2. Remove leaves from the stems of the kale and roughly tear it up into large pieces. Compost the stems (or freeze for smoothies). Wash and spin the leaves until thoroughly dry.
3. Add kale leaves into a large bowl. Massage in the oil until all the nooks and crannies are coated in oil. Now sprinkle on the spices/seasonings and toss to combine.
4. Spread out the kale onto the prepared baking sheet into a single layer, being sure not to overcrowd the kale.
5. Bake for 10 minutes, rotate the pan, and bake for another 12-15 minutes more until the kale begins to firm up. The kale will look shrunken, but this is normal. I bake for 25 mins. total in my oven.
6. Cool the kale on the sheet for 3 minutes before digging in! This really makes all the difference! Enjoy immediately as they lose their crispiness with time.
7. Repeat this process for the other half of the bunch.
Healthy 5-Ingredient Granola Bars
Store-bought granola bars can be full of sugar and surprisingly unhealthy. But if you make them at home, you can save money and control what sweeteners are used. This recipe by Minimalist Baker is easy to throw together and only requires 5 ingredients!
- 1 heaping cup packed dates, pitted
- 1/4 cup maple syrup, agave nectar, or honey
- 1/4 cup creamy salted natural peanut butter or almond butter
- 1 cup roasted unsalted almonds, loosely chopped
- 1 1/2 cups rolled oats
Optional additions: chocolate chips, dried fruit, nuts, banana chips, vanilla, etc.
1. Process dates in a food processor until small bits remain (about 1 minute). It should form a “dough” like consistency.
2. Place oats, almonds and dates in a large mixing bowl – set aside.
3. Warm honey and peanut butter in a small saucepan over low heat.

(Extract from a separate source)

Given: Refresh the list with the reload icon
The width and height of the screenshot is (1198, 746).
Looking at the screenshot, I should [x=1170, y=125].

Stir and pour over oat mixture and then mix, breaking up the dates to disperse throughout.
4. Once thoroughly mixed, transfer to an 8×8-inch baking dish or other small pan lined with plastic wrap or parchment paper so they lift out easily.
5. Press down firmly until uniformly flattened – I use something flat, like a drinking glass, to press down and really pack the bars, which helps them hold together better.

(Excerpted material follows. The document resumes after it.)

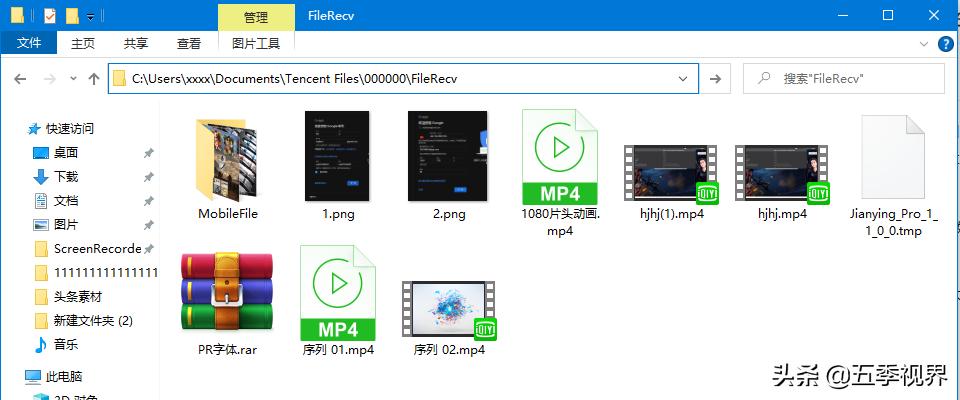The image size is (960, 400).
Task: Expand the address bar history dropdown
Action: (x=683, y=78)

6. Cover with parchment or plastic wrap, and let firm up in fridge or freezer for 15-20 minutes.
7. Remove bars from pan and chop into 10 even bars (or 9 squares). Store in an airtight container for up to a few days.
Check out the restaurant’s menu and nutrition information before you go
Choosing the healthiest option at a restaurant can be difficult in the moment. You’re trying to hold a conversation with your friends or family while also reading the menu; it’s hard not to be influenced by other people’s choice; and, when you’re desperately hungry, your eyes tend to be bigger than your stomach.
By looking at the menu online beforehand, you can make a more informed choice. You may even have access to nutritional information that isn’t readily available at the restaurant itself.
Check out MyFitnessPal for an easy, user-friendly way to track calories – they also have nutritional information in their database from most restaurant chains.
Have dessert once a day, not for every meal
When you’re in “vacation mode,” it’s easy to overindulge for every meal. The secret is to limit yourself to one indulgence once a day. If you’re planning to have an amazing dessert after dinner, focus on that, and say no to any other indulgences that day. It’s all about compromise!
Everything in moderation, including moderation
Last but not least, don’t forget that you’re on vacation and it’s okay to forget about your healthy eating plan once in awhile. Give yourself a well-deserved break and focus on returning to your plan as soon as the vacation is over.